PROBLEM STATEMENT >>
In the biography of Harry Palmer, explain why he studied paintings. Answer in one to three sentences.

- Born: Harry Palmer October 30, 1930 Calgary, Alberta, Canada
- Died: November 2, 2020 (aged 90) Calgary, Alberta, Canada
- Occupation: Photographer

= Harry Palmer (photographer) =

Canadian photographer (1930–2020)

Harry Edmore Palmer (October 30, 1930 – November 2, 2020) was a Canadian photographer.

==Background==
Harry Palmer graduated from the University of British Columbia in 1951 and was working as a mechanical engineer when he discovered documentary photography. In 1984 Palmer left the oil and gas industry for photography. He attended workshops, worked with photographers such as Dr. Harry Thomson and Paul Caponigro, and studied paintings to learn composition, colour, and lighting.

Palmer died on November 2, 2020, at the age of 90.

INFORMATION SUPPLIED >>

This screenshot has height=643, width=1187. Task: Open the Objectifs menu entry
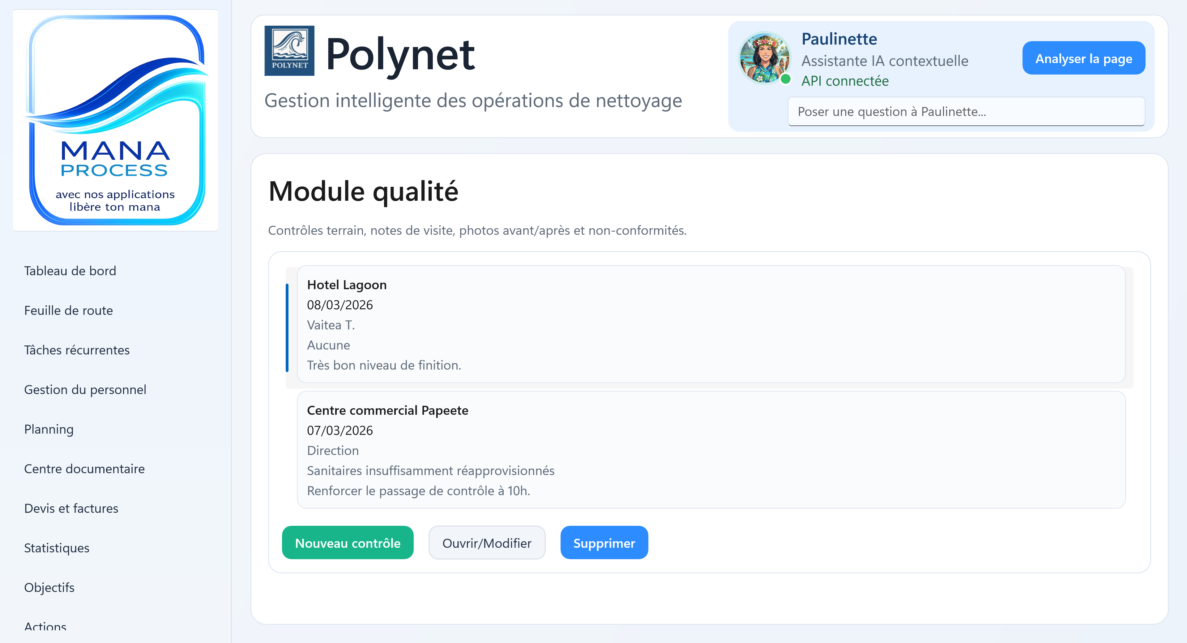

COMPLETED EXERCISE >>
Palmer studied paintings to learn composition, colour, and lighting. He did this as part of his training in photography, along with attending workshops and working with photographers such as Dr. Harry Thomson and Paul Caponigro.